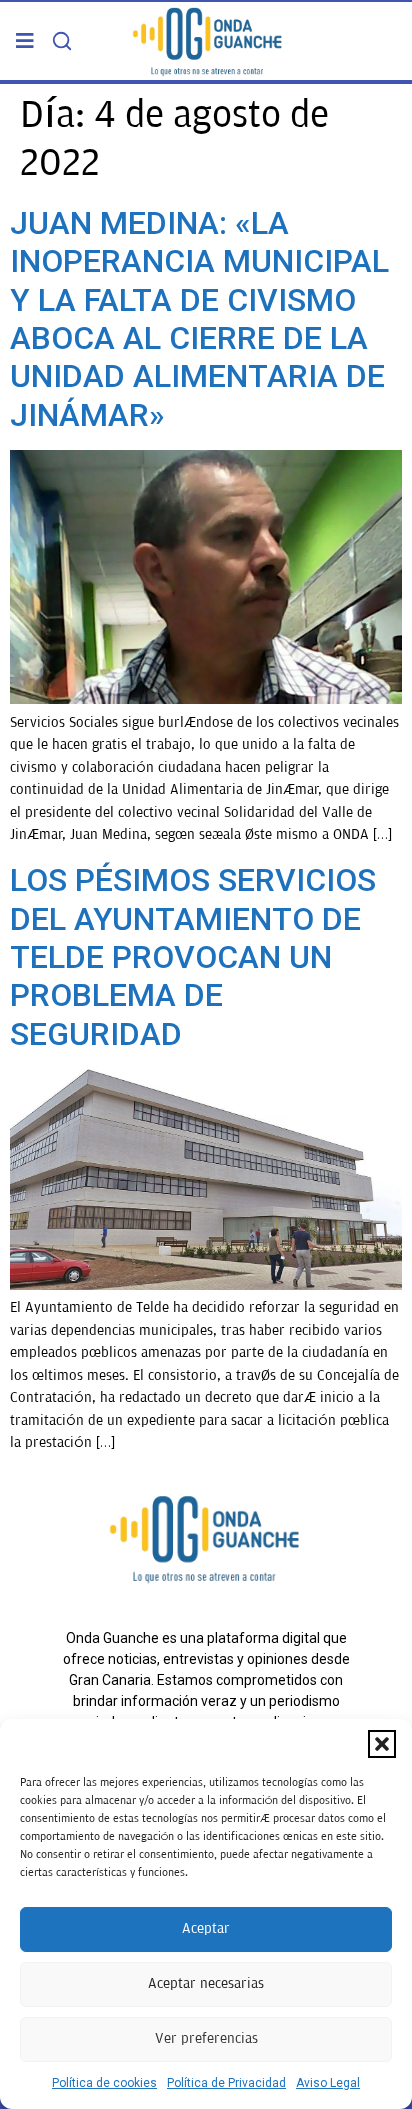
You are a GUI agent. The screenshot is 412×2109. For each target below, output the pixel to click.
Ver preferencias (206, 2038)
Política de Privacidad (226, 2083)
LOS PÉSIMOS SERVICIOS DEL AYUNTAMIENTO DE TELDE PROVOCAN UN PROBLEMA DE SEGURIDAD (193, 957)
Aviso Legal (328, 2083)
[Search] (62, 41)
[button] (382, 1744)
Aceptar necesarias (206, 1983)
──────
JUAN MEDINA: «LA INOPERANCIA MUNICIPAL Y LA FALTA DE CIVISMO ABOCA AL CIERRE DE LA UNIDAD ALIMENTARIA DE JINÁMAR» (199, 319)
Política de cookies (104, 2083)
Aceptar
──────
Assignment: In the listing above, find the line holding "Política de Privacidad (226, 2083)" and the line holding "Aceptar necesarias (206, 1983)", then output those two lines and every line between them exactly.

Exercise result:
Política de Privacidad (226, 2083)
LOS PÉSIMOS SERVICIOS DEL AYUNTAMIENTO DE TELDE PROVOCAN UN PROBLEMA DE SEGURIDAD (193, 957)
Aviso Legal (328, 2083)
[Search] (62, 41)
[button] (382, 1744)
Aceptar necesarias (206, 1983)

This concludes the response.